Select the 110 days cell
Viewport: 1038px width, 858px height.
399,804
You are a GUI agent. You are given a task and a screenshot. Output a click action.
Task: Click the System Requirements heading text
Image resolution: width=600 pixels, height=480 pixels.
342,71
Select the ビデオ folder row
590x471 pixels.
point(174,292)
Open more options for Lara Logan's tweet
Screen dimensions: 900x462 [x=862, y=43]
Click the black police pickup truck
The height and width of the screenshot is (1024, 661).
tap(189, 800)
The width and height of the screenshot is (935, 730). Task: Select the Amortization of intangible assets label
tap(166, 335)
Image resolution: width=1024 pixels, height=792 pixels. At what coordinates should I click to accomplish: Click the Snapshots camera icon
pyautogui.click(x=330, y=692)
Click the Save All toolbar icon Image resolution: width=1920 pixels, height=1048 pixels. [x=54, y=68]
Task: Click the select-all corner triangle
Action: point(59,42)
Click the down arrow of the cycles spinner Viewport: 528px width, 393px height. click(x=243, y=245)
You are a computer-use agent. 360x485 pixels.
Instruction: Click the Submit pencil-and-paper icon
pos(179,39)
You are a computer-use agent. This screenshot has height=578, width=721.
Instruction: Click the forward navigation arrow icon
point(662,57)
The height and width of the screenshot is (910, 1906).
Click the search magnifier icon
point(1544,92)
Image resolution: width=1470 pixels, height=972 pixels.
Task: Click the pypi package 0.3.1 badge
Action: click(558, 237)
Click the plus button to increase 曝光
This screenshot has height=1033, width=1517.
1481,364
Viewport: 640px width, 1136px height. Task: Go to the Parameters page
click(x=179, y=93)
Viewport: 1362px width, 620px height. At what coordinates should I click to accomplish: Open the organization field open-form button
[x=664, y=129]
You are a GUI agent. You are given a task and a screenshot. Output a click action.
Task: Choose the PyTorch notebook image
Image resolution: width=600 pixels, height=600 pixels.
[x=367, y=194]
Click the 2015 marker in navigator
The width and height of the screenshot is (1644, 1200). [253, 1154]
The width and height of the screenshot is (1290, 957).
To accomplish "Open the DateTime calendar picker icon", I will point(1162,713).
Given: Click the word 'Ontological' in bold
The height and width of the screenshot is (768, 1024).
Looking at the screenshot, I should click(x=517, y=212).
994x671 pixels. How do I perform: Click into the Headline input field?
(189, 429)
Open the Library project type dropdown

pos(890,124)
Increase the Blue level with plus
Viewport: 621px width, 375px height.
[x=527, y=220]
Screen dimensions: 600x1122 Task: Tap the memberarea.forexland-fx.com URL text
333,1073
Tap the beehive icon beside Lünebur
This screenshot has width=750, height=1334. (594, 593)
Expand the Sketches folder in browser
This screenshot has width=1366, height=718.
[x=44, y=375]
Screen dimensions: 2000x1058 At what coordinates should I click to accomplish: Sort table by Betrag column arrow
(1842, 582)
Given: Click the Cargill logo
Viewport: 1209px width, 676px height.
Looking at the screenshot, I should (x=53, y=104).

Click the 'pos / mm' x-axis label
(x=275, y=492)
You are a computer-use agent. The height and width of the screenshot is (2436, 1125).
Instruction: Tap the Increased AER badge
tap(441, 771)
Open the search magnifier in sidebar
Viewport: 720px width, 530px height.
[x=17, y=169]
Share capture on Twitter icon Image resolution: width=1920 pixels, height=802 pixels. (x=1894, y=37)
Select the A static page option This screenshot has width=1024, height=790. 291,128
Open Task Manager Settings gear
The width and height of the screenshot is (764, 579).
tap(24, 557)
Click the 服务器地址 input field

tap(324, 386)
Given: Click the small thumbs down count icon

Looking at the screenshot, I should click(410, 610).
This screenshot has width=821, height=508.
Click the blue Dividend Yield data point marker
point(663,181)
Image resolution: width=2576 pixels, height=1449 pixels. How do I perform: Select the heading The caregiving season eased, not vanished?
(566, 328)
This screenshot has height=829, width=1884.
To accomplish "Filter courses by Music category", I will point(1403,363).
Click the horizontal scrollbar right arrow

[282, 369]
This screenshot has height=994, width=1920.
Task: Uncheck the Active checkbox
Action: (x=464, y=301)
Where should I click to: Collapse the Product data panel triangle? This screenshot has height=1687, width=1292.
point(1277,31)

########################################

**YOUR INSTRUCTIONS:** Copy the records word for word.

**RESULT FOR THIS EXERCISE:**
Select the 110 days cell
Viewport: 1038px width, 858px height.
399,804
You are a GUI agent. You are given a task and a screenshot. Output a click action.
Task: Click the System Requirements heading text
Image resolution: width=600 pixels, height=480 pixels.
342,71
Select the ビデオ folder row
590x471 pixels.
point(174,292)
Open more options for Lara Logan's tweet
Screen dimensions: 900x462 [x=862, y=43]
Click the black police pickup truck
The height and width of the screenshot is (1024, 661).
tap(189, 800)
The width and height of the screenshot is (935, 730). Task: Select the Amortization of intangible assets label
tap(166, 335)
Image resolution: width=1024 pixels, height=792 pixels. At what coordinates should I click to accomplish: Click the Snapshots camera icon
pyautogui.click(x=330, y=692)
Click the Save All toolbar icon Image resolution: width=1920 pixels, height=1048 pixels. [x=54, y=68]
Task: Click the select-all corner triangle
Action: point(59,42)
Click the down arrow of the cycles spinner Viewport: 528px width, 393px height. click(x=243, y=245)
You are a computer-use agent. 360x485 pixels.
Instruction: Click the Submit pencil-and-paper icon
pos(179,39)
You are a computer-use agent. This screenshot has height=578, width=721.
Instruction: Click the forward navigation arrow icon
point(662,57)
The height and width of the screenshot is (910, 1906).
Click the search magnifier icon
point(1544,92)
Image resolution: width=1470 pixels, height=972 pixels.
Task: Click the pypi package 0.3.1 badge
Action: click(558, 237)
Click the plus button to increase 曝光
This screenshot has height=1033, width=1517.
1481,364
Viewport: 640px width, 1136px height. Task: Go to the Parameters page
click(x=179, y=93)
Viewport: 1362px width, 620px height. At what coordinates should I click to accomplish: Open the organization field open-form button
[x=664, y=129]
You are a GUI agent. You are given a task and a screenshot. Output a click action.
Task: Choose the PyTorch notebook image
Image resolution: width=600 pixels, height=600 pixels.
[x=367, y=194]
Click the 2015 marker in navigator
The width and height of the screenshot is (1644, 1200). [253, 1154]
The width and height of the screenshot is (1290, 957).
To accomplish "Open the DateTime calendar picker icon", I will point(1162,713).
Given: Click the word 'Ontological' in bold
The height and width of the screenshot is (768, 1024).
Looking at the screenshot, I should click(x=517, y=212).
994x671 pixels. How do I perform: Click into the Headline input field?
(189, 429)
Open the Library project type dropdown

pos(890,124)
Increase the Blue level with plus
Viewport: 621px width, 375px height.
[x=527, y=220]
Screen dimensions: 600x1122 Task: Tap the memberarea.forexland-fx.com URL text
333,1073
Tap the beehive icon beside Lünebur
This screenshot has width=750, height=1334. (594, 593)
Expand the Sketches folder in browser
This screenshot has width=1366, height=718.
[x=44, y=375]
Screen dimensions: 2000x1058 At what coordinates should I click to accomplish: Sort table by Betrag column arrow
(1842, 582)
Given: Click the Cargill logo
Viewport: 1209px width, 676px height.
Looking at the screenshot, I should (x=53, y=104).

Click the 'pos / mm' x-axis label
(x=275, y=492)
You are a computer-use agent. The height and width of the screenshot is (2436, 1125).
Instruction: Tap the Increased AER badge
tap(441, 771)
Open the search magnifier in sidebar
Viewport: 720px width, 530px height.
[x=17, y=169]
Share capture on Twitter icon Image resolution: width=1920 pixels, height=802 pixels. (x=1894, y=37)
Select the A static page option This screenshot has width=1024, height=790. 291,128
Open Task Manager Settings gear
The width and height of the screenshot is (764, 579).
tap(24, 557)
Click the 服务器地址 input field

tap(324, 386)
Given: Click the small thumbs down count icon

Looking at the screenshot, I should click(410, 610).
This screenshot has width=821, height=508.
Click the blue Dividend Yield data point marker
point(663,181)
Image resolution: width=2576 pixels, height=1449 pixels. How do I perform: Select the heading The caregiving season eased, not vanished?
(566, 328)
This screenshot has height=829, width=1884.
To accomplish "Filter courses by Music category", I will point(1403,363).
Click the horizontal scrollbar right arrow

[282, 369]
This screenshot has height=994, width=1920.
Task: Uncheck the Active checkbox
Action: (x=464, y=301)
Where should I click to: Collapse the Product data panel triangle? This screenshot has height=1687, width=1292.
point(1277,31)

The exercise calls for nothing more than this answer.